- Sang-e Sefid Location within Iran Sang-e Sefid Location within Ilam Province
- Coordinates: 33°43′59″N 46°40′25″E﻿ / ﻿33.73306°N 46.67361°E
- Country: Iran
- Province: Ilam
- County: Chardavol
- District: Shabab
- Rural District: Shabab

Population (2016)
- • Total: 460
- Time zone: UTC+3:30 (IRST)

= Sang-e Sefid, Ilam =

Village in Ilam province, Iran

Sang-e Sefid (سنگ سفيد) (Note: Also romanized as Sang Sefīd and Sang-e Sefīd) is a village in, and the capital of, Shabab Rural District of Shabab District, Chardavol County, (Note: Formerly Shirvan and Chardavol County) Ilam province, Iran.
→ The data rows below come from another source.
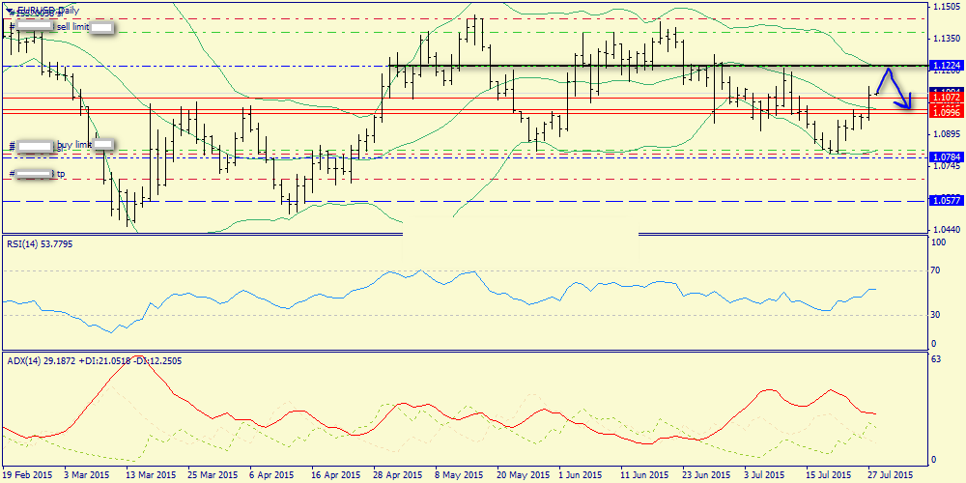
Task: Click the tp order level label
Action: pos(60,174)
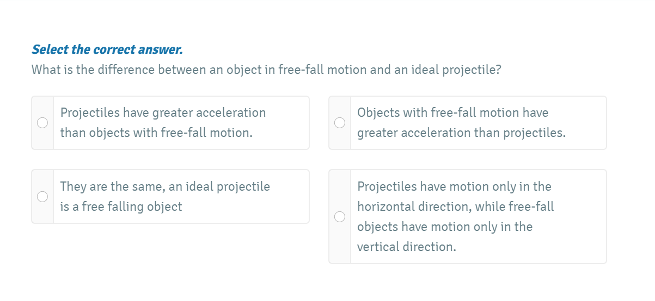Click text 'horizontal direction, while free-fall'
Screen dimensions: 655x301
[x=455, y=207]
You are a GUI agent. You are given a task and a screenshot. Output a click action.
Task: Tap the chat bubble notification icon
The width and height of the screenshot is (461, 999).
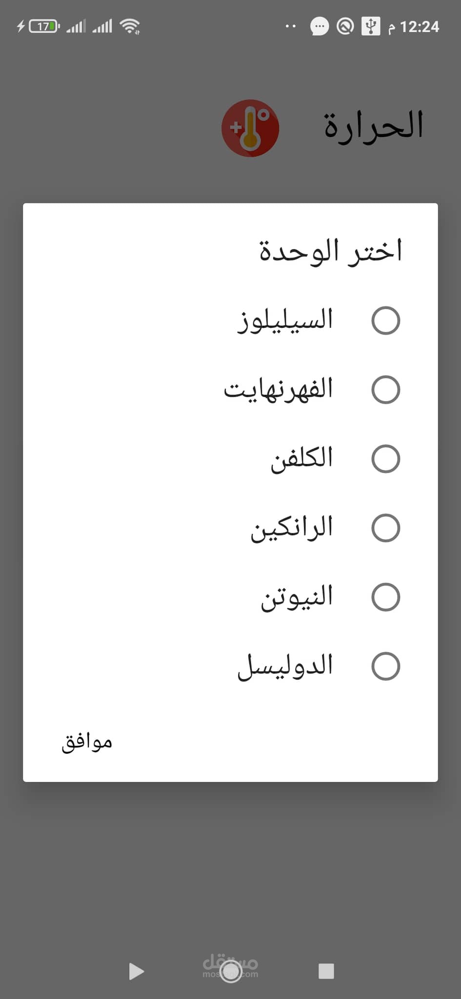tap(320, 26)
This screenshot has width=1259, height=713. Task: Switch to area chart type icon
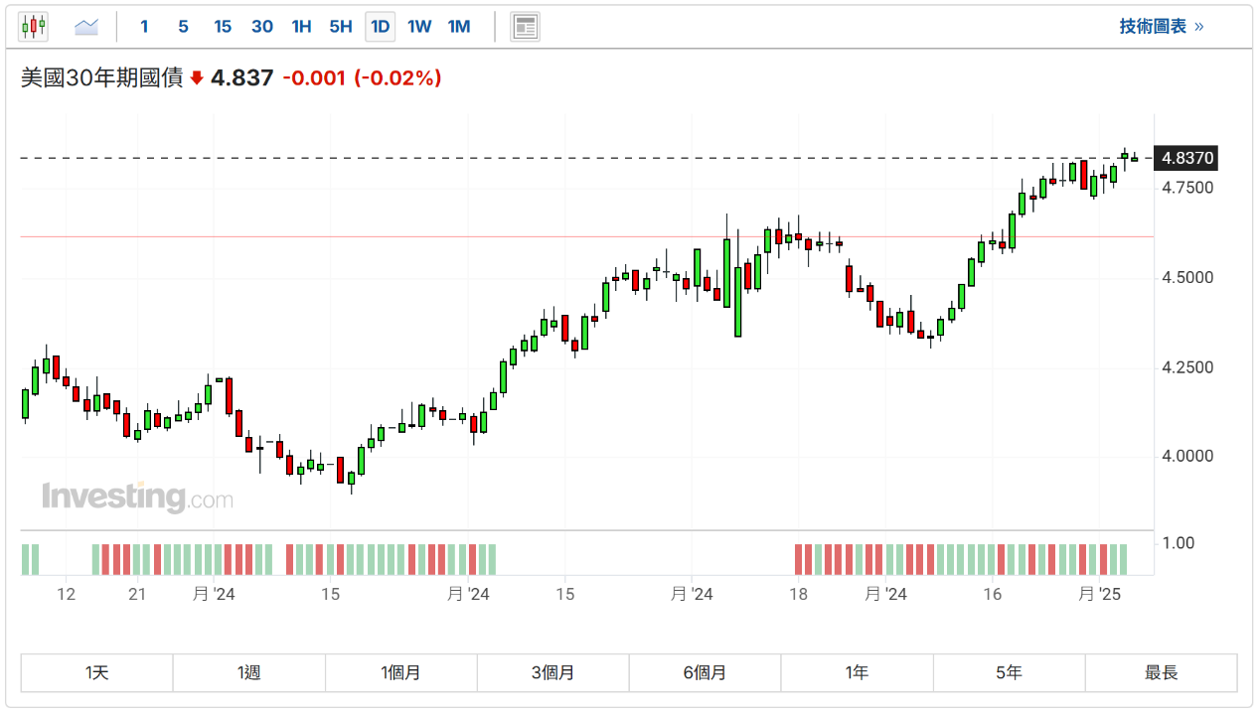click(86, 27)

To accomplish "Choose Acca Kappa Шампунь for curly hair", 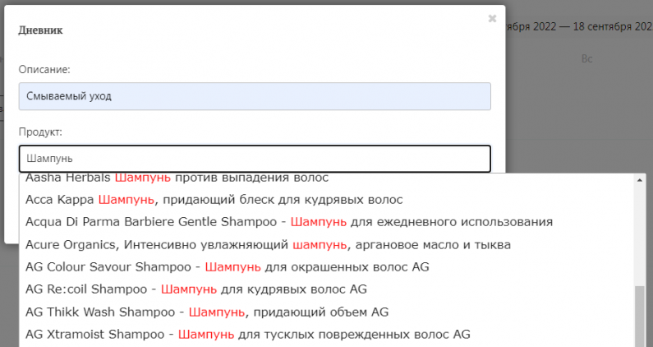I will (214, 200).
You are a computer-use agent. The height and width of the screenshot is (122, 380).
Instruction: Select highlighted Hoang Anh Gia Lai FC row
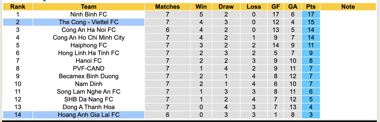tap(88, 115)
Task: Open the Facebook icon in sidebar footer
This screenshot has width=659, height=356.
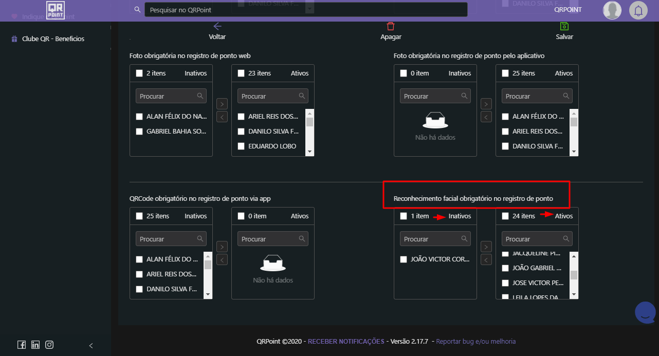Action: click(22, 345)
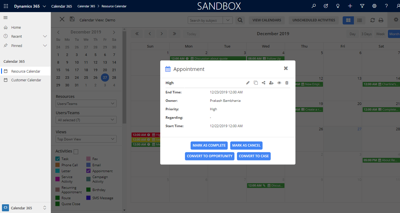Copy the appointment with the duplicate icon
This screenshot has width=400, height=213.
click(256, 83)
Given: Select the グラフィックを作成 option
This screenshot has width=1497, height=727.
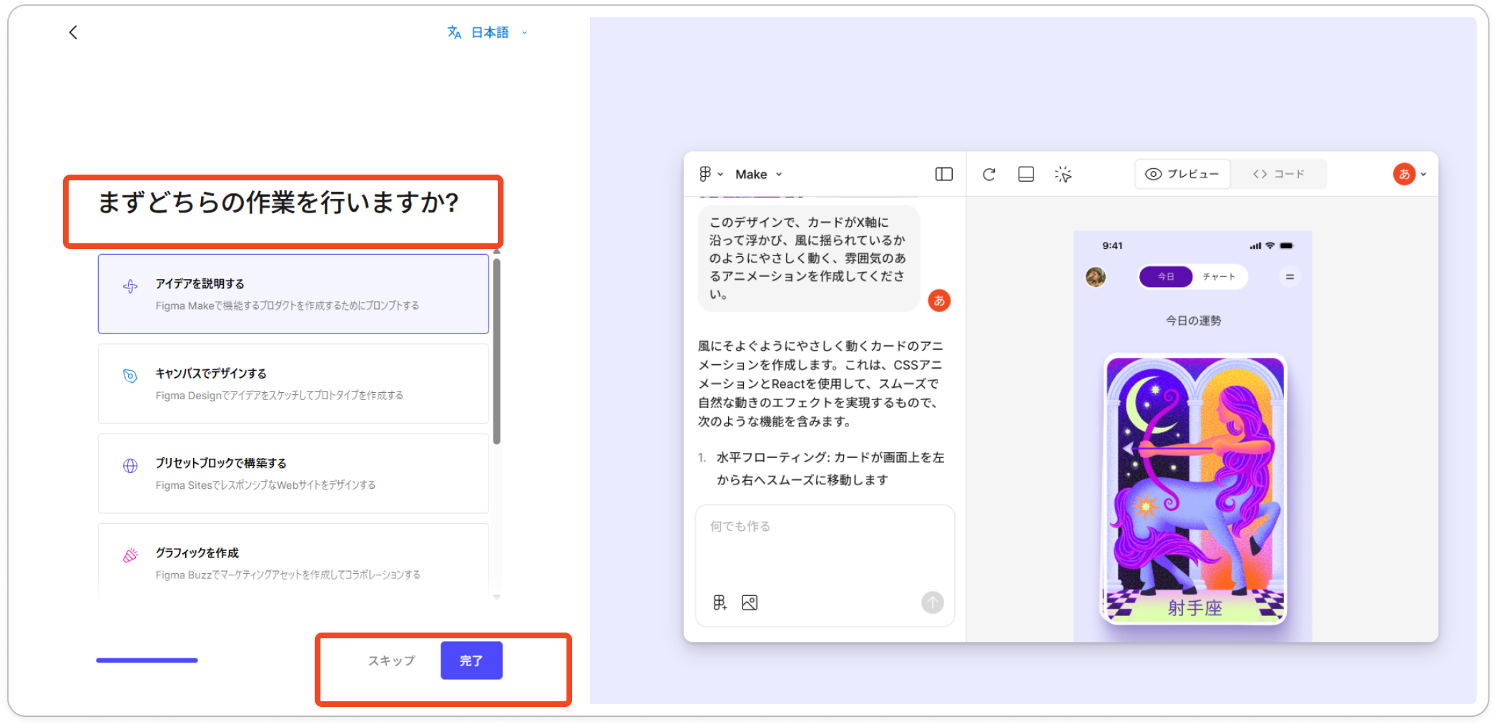Looking at the screenshot, I should (293, 562).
The previous capital of the rural district was the village of Shabab, now a city.

==Demographics==
===Ethnicity===
The village is populated by Kurds.

===Population===
At the time of the 2006 National Census, the village's population was 442 in 94 households, when it was in the Central District. The following census in 2011 counted 444 people in 114 households. The 2016 census measured the population of the village as 460 people in 135 households, by which time the rural district had been separated from the district in the formation of Shabab District.